An issue was discovered in cairo 1.16.0. There is an assertion problem in the function _cairo_arc_in_direction in the file cairo-arc.c.
The product contains an assert() or similar statement that can be triggered by an attacker, which leads to an application exit or other behavior that is more severe than necessary.

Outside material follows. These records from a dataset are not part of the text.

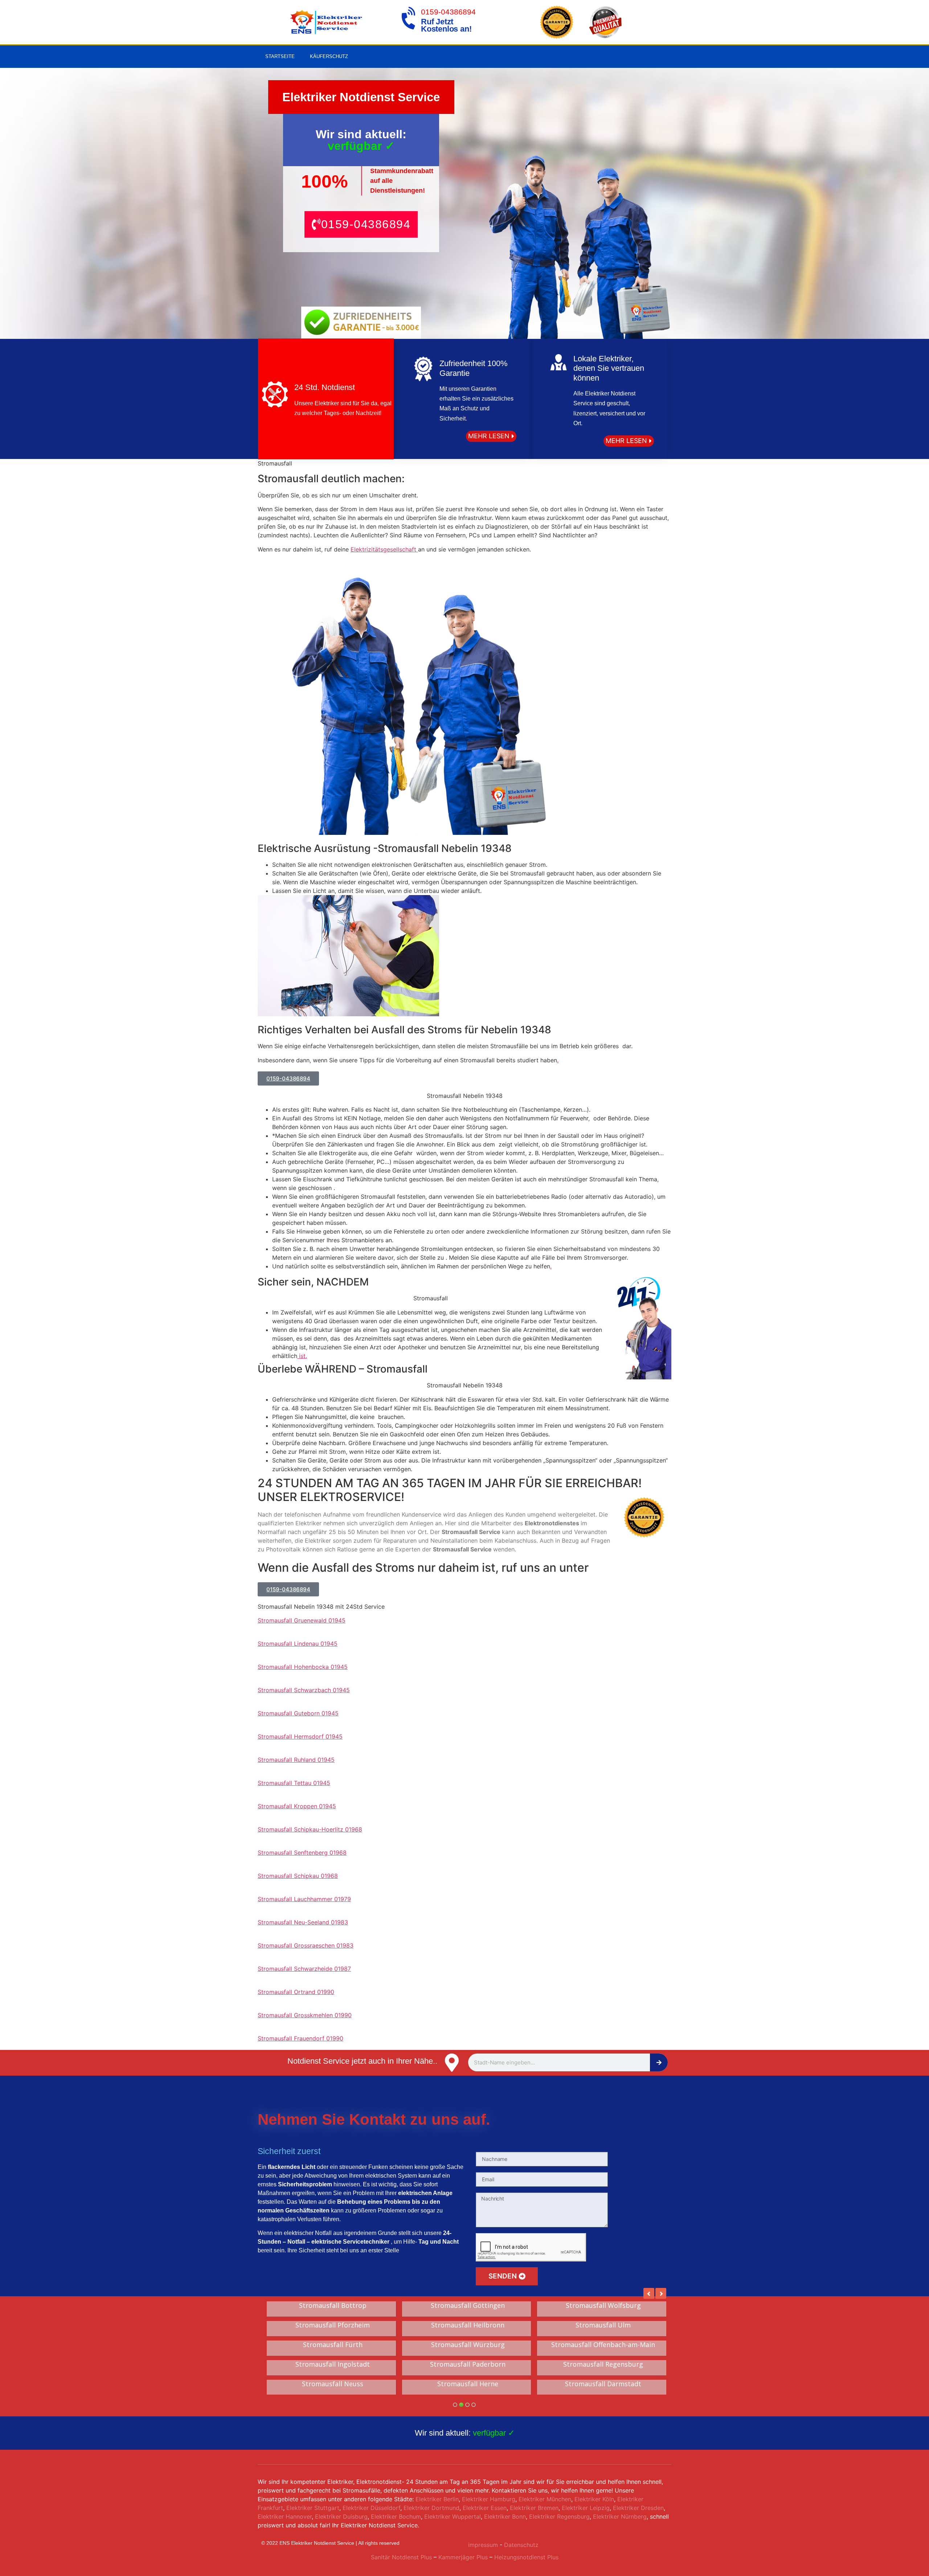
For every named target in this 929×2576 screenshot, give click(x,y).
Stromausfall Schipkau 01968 (298, 1875)
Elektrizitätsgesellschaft (384, 549)
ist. (302, 1355)
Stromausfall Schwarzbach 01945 (304, 1690)
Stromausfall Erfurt (603, 2384)
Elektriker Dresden (638, 2507)
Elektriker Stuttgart (312, 2507)
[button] (361, 224)
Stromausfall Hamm (603, 2345)
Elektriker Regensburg (559, 2516)
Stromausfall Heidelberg (468, 2305)
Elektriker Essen (485, 2507)
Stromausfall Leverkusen (603, 2305)
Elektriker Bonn (505, 2516)
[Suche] (659, 2062)
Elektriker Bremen (534, 2507)
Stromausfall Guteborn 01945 (298, 1713)
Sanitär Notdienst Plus (401, 2557)
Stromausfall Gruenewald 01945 (301, 1620)
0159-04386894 (448, 12)
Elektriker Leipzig (586, 2507)
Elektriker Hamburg (488, 2499)
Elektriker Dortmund (431, 2507)
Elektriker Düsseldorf (371, 2507)
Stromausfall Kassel (603, 2364)
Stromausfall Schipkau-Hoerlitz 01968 (310, 1829)
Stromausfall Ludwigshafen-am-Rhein (603, 2325)
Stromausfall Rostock (332, 2384)
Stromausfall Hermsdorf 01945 (300, 1736)
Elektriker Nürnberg (620, 2516)
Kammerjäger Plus (462, 2557)
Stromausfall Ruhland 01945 (296, 1759)
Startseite (280, 56)
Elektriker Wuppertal (452, 2516)
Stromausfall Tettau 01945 (294, 1783)
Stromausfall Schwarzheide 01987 (304, 1968)
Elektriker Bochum (396, 2516)
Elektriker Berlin (437, 2499)
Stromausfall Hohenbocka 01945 (303, 1666)
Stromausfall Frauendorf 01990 (300, 2038)
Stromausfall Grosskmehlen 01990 (305, 2015)
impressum (483, 2544)
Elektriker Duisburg (341, 2516)
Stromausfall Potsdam (468, 2345)
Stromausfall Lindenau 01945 (297, 1643)
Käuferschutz (329, 56)
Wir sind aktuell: (465, 2432)
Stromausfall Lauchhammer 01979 (304, 1899)
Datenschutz (521, 2544)
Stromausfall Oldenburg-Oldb (468, 2325)
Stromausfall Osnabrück (333, 2325)
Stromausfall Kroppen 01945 (297, 1806)
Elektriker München (545, 2499)
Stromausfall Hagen (468, 2364)
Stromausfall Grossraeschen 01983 (305, 1945)
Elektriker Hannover (285, 2516)
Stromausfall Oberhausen (467, 2384)
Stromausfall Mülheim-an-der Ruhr (332, 2345)
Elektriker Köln (594, 2499)
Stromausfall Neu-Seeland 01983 (303, 1922)
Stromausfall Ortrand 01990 (296, 1991)
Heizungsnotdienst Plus (526, 2557)
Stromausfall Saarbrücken (332, 2364)
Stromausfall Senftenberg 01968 (302, 1852)
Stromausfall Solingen (332, 2305)
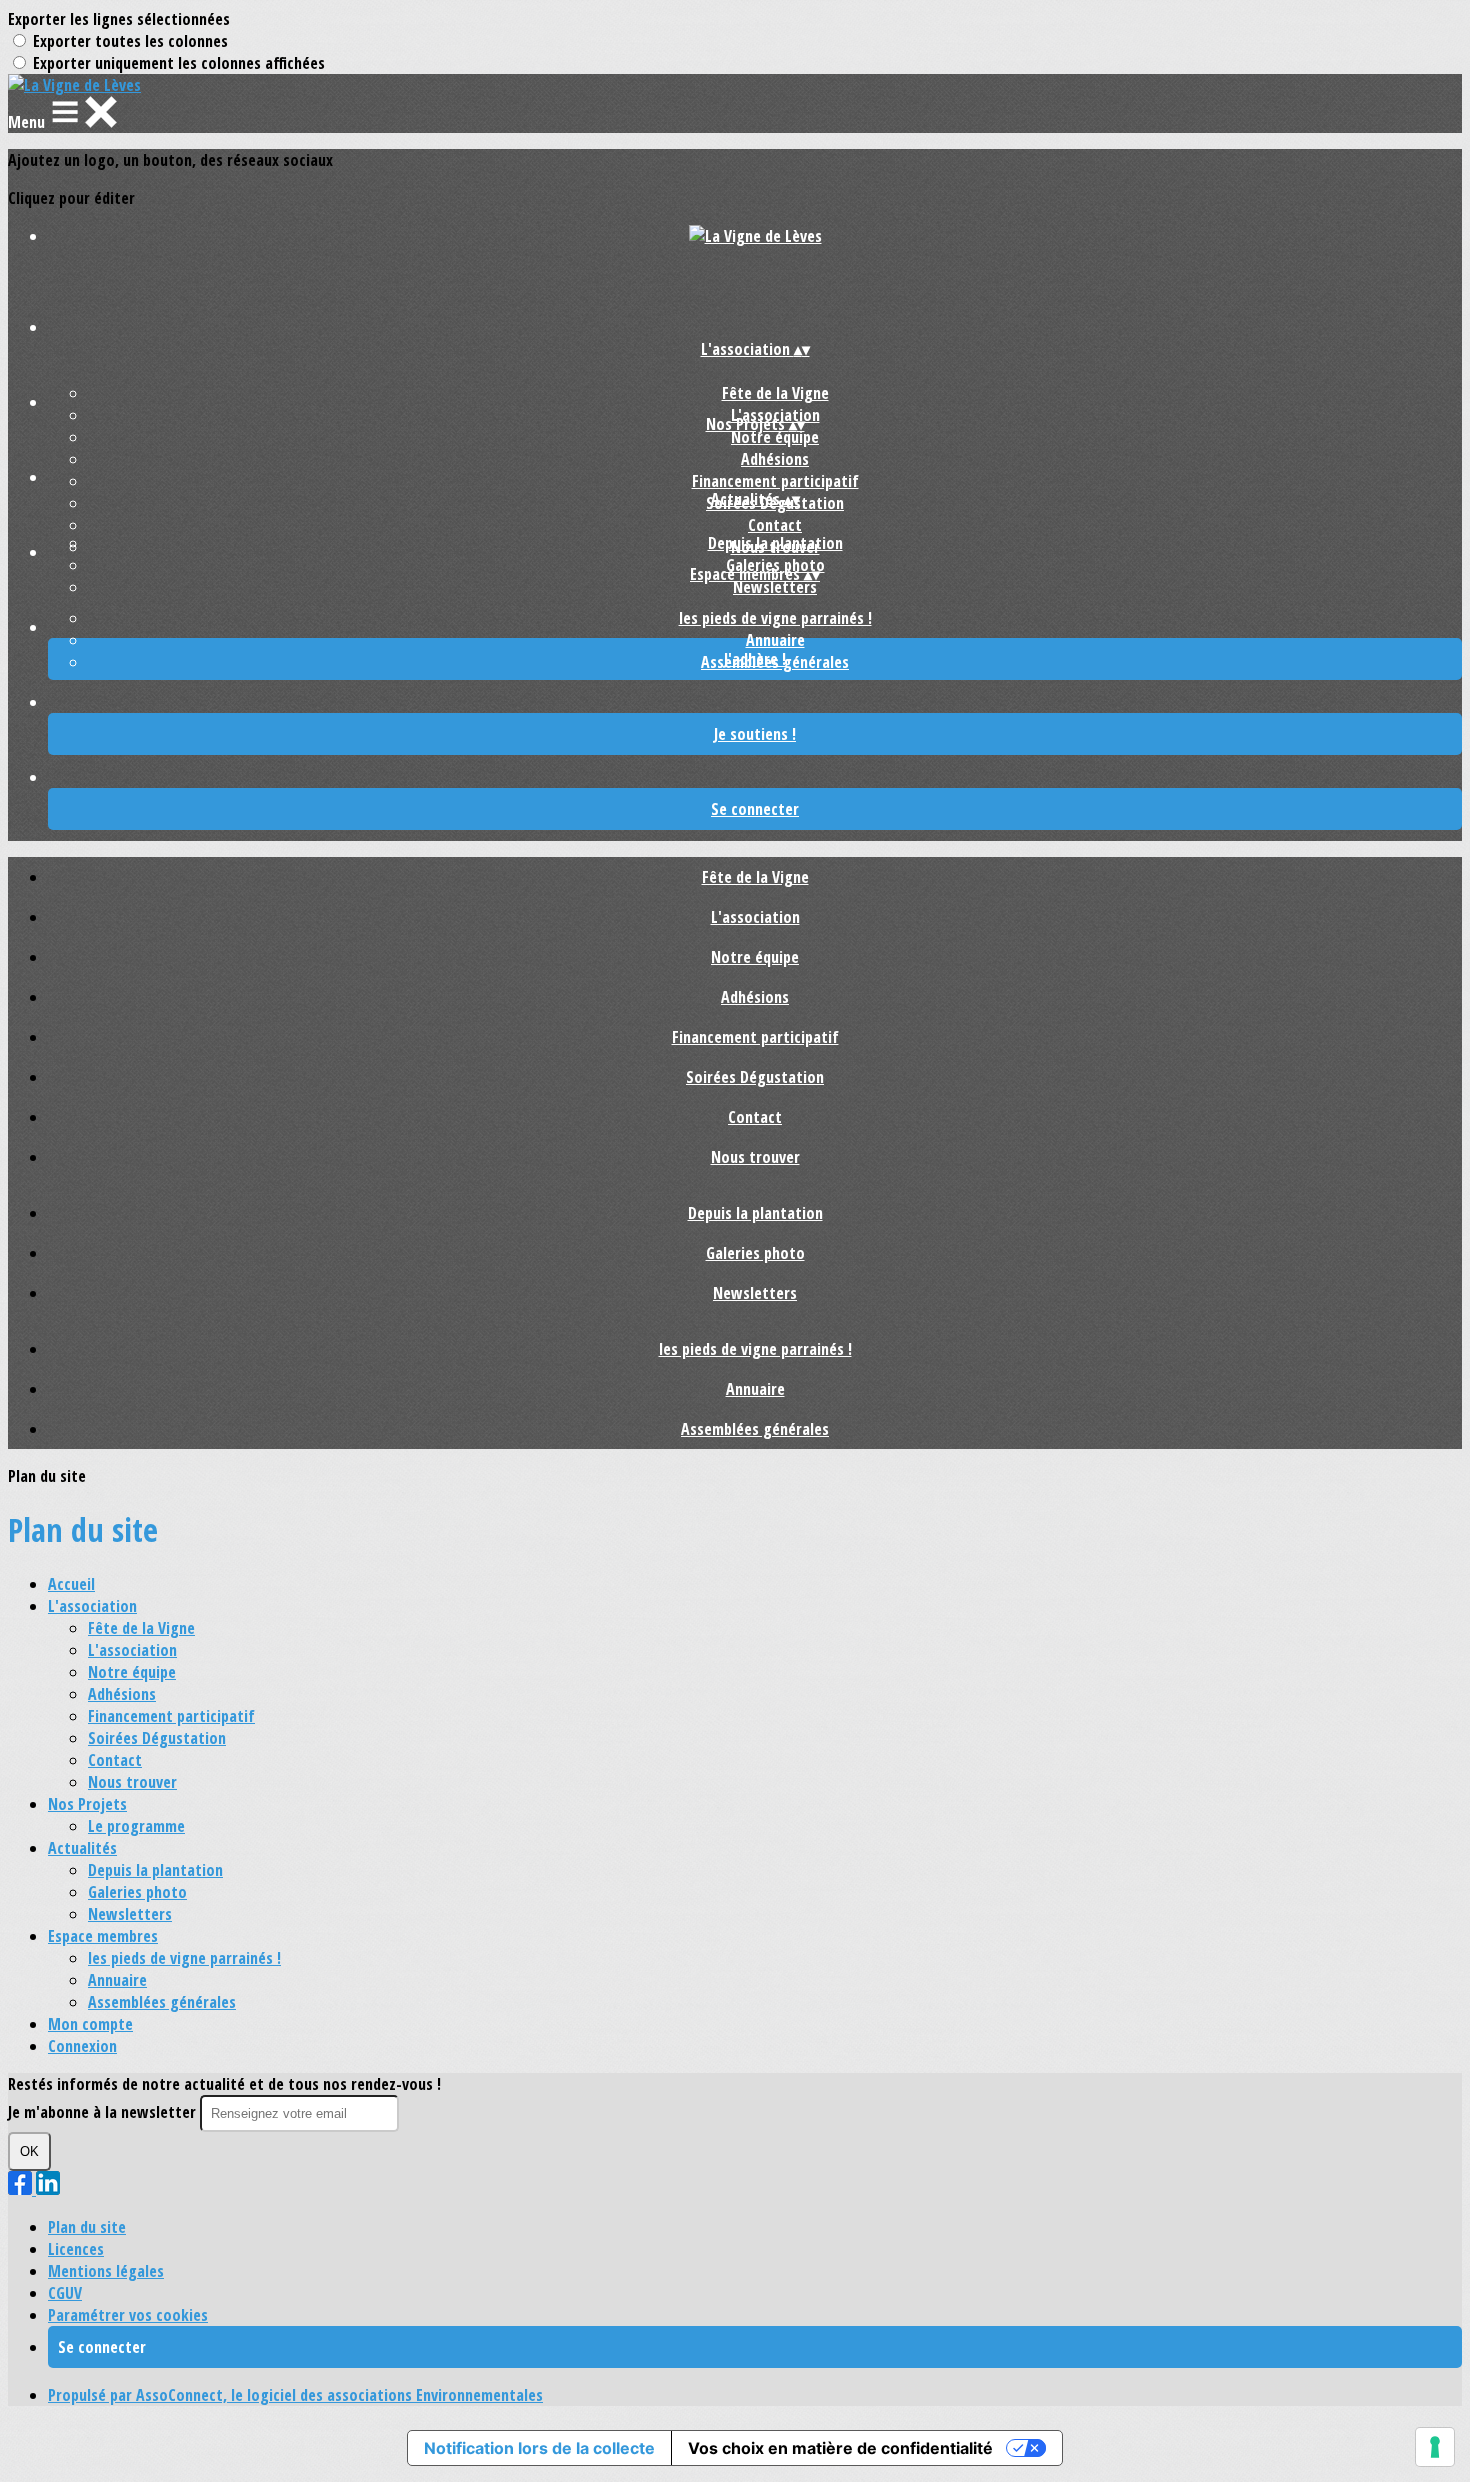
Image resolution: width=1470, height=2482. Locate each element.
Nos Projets (87, 1804)
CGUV (65, 2293)
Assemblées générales (755, 1429)
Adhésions (775, 459)
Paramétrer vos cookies (128, 2315)
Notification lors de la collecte (539, 2448)
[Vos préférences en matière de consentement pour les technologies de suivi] (1435, 2447)
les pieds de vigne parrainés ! (775, 618)
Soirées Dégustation (755, 1077)
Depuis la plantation (775, 543)
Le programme (136, 1826)
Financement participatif (775, 481)
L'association (755, 917)
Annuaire (775, 640)
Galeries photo (755, 1253)
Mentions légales (106, 2271)
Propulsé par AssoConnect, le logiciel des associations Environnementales (295, 2395)
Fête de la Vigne (775, 393)
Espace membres (103, 1936)
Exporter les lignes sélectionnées (119, 19)
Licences (76, 2249)
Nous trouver (755, 1157)
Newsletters (775, 587)
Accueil (71, 1584)
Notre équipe (775, 437)
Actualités (82, 1848)
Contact (775, 525)
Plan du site (87, 2227)
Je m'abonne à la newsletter (104, 2112)
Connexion (82, 2046)
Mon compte (90, 2024)
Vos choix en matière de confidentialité (840, 2448)
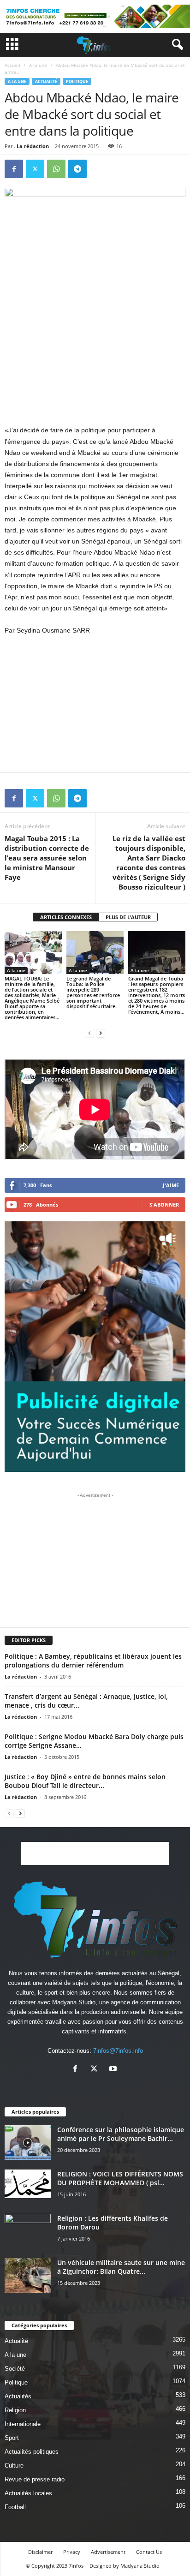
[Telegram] (77, 169)
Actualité (46, 81)
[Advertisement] (95, 356)
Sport (12, 2437)
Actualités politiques (32, 2451)
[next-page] (100, 1033)
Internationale (23, 2424)
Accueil (12, 65)
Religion (15, 2410)
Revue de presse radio (35, 2479)
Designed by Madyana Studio (124, 2565)
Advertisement (108, 2551)
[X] (35, 169)
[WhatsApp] (56, 169)
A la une (38, 65)
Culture (14, 2465)
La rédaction (33, 146)
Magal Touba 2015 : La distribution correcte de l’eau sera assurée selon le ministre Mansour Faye (47, 858)
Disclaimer (40, 2551)
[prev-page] (89, 1033)
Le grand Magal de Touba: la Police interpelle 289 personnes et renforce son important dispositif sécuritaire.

| Name | Vendor | Start Version | End Version |
|---|---|---|---|
| Cairo | Cairographics | 1.16.0 (including) | 1.16.0 (including) |
| Cairo | Ubuntu | bionic | * |
| Cairo | Ubuntu | cosmic | * |
| Cairo | Ubuntu | disco | * |
| Cairo | Ubuntu | eoan | * |
| Cairo | Ubuntu | focal | * |
| Cairo | Ubuntu | groovy | * |
| Cairo | Ubuntu | hirsute | * |
| Cairo | Ubuntu | impish | * |
| Cairo | Ubuntu | kinetic | * |
| Cairo | Ubuntu | lunar | * |
| Cairo | Ubuntu | mantic | * |
| Cairo | Ubuntu | oracular | * |
| Cairo | Ubuntu | trusty | * |
| Cairo | Ubuntu | xenial | * |
While assertion is good for catching logic errors and reducing the chances of reaching more serious vulnerability conditions, it can still lead to a denial of service. For example, if a server handles multiple simultaneous connections, and an assert() occurs in one single connection that causes all other connections to be dropped, this is a reachable assertion that leads to a denial of service.